さらに、認定アドバイザーの上位には認定スペシャリストという資格もあります。
認定アドバイザー資格を取得のうえ中級講座を修了し、スペシャリスト資格試験に合格することで取得できます。
認定スペシャリストになると、認定講師・認定カウンセラーとして活動できるようになります。さらなるスキルアップが目指せますね。
3.ICAA認定メディカルアロマセラピスト
一般社団法人インターメディアリー・クリニカリー・アロマテラピー協会(ICAA)が認定する資格です。
ICAA指定のコースを受講後、認定試験に合格することで取得できます。認定校は全国各地にあり、費用はスクールによって異なります。
認定校では、アロマリンパトリートメント法の手技や精油の選び方などを習得します。
薬剤師がアロマテラピー資格を取得するメリットは?
薬学とアロマテラピーは、非常に親和性が高いジャンルです。実際に、メディカルアロマセラピストになるための試験では、薬剤師であれば一部の試験が免除されるなど有利になることも。

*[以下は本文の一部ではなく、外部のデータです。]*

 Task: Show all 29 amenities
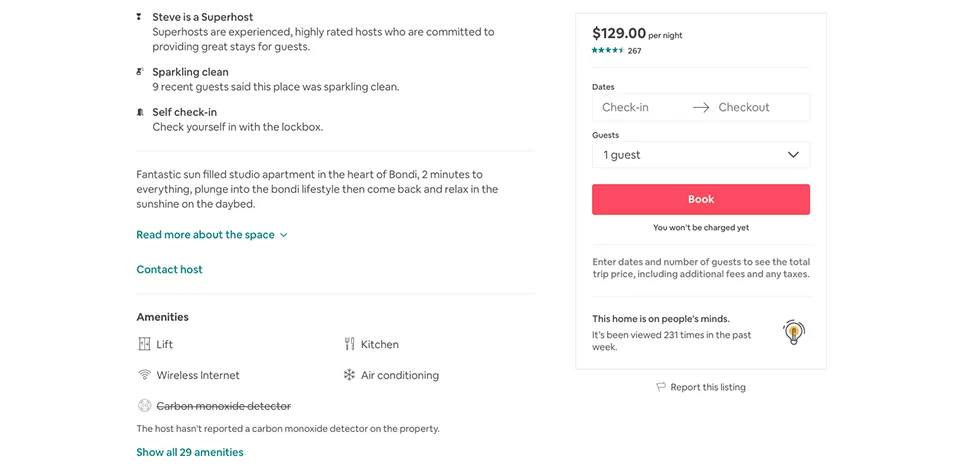(x=190, y=452)
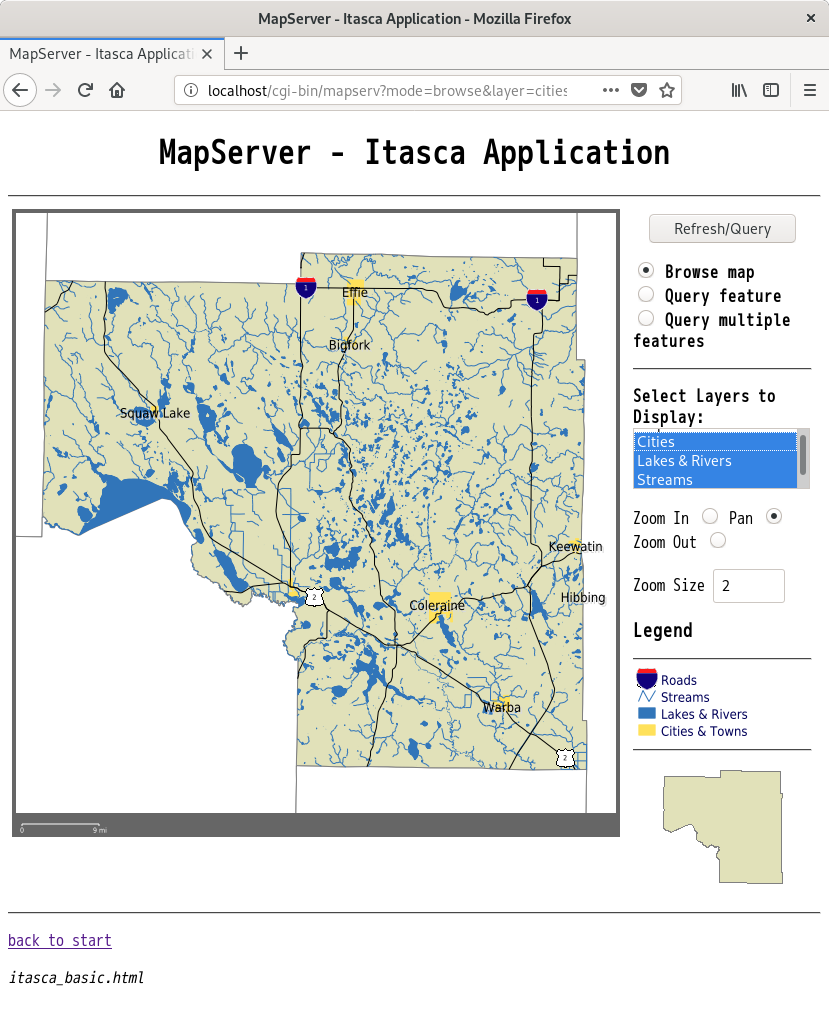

薬剤師であれば、アロマテラピー関連の資格は比較的スムーズに取得できるでしょう。
それでは、薬剤師がアロマテラピー資格を取得するメリットはあるのでしょうか。
1.西洋医学に精通しているので有利である
メディカルアロマテラピーは、西洋医学では足りない部分を補うもの。そのためには、ベースとなる西洋医学に精通している必要があります。
薬剤師は、もちろん西洋医学について熟知しています。治療法や効果だけでなく、弱点や限界もわかっているのは大きな強みです。
そのため、治療の補完としてメディカルアロマテラピーを用いる際に有利であると言えるでしょう。
2.服薬指導に活かせる
メディカルアロマテラピーの知識は、薬局や病院での服薬指導の際にも活かすことができます。
たとえば、不眠の患者さんにアロマをおすすめするなど、薬物治療とは別の角度からアプローチができますね。また、健康相談を受けた際にもアロマを絡めて回答しても良いかもしれません。
プラスアルファとしてメディカルアロマテラピーの知識をもっていると、ほかの薬剤師とはちょっと差別化を図れそうですね。
さらに、実際に薬局でアロマを焚いて、心地良い空間作りに活かすのも良いでしょう。
病院や薬局に来る患者さんは、何かしら心身の不調を抱えているもの。待合室を精油の香りで満たしておけば、緊張も解れますよね。リラックスした状態で、患者さんも話しやすくなるのではないでしょうか。
ただし、香りには好みもありますし、人によっては不快・刺激だと感じることも。様子を見ながら、控えめに取り入れるようにしましょう。
3.メンタルケアに強くなれる
もともとリラクゼーション目的で行われていたアロマテラピーがベースである、メディカルアロマテラピー。メンタルケアは、特に力を発揮できる領域です。
「ストレス社会」ともいわれる現代において、ストレスに伴う心身の不調に悩む人は少なくありません。メンタルに不調を感じている人は、じわじわ増えているのではないでしょうか。
そのため、メンタルケアに有効なメディカルアロマテラピーの需要は、今後増加していくことも考えられます。これからの時代に合ったスキルのひとつであると言えるでしょう。
まとめ
医療の現場においても徐々に導入が進められているメディカルアロマテラピー。しかし、日本では認知度が低く、メディカルアロマセラピストとしての活躍の場はまだまだ少ないというのが正直なところです。
とはいえ、薬剤師にはとっつきやすい分野なので、スキルアップのひとつとしてはおすすめです。これからの時代を見据えて、ワンランク上の薬剤師を目指してみてはいかがでしょうか。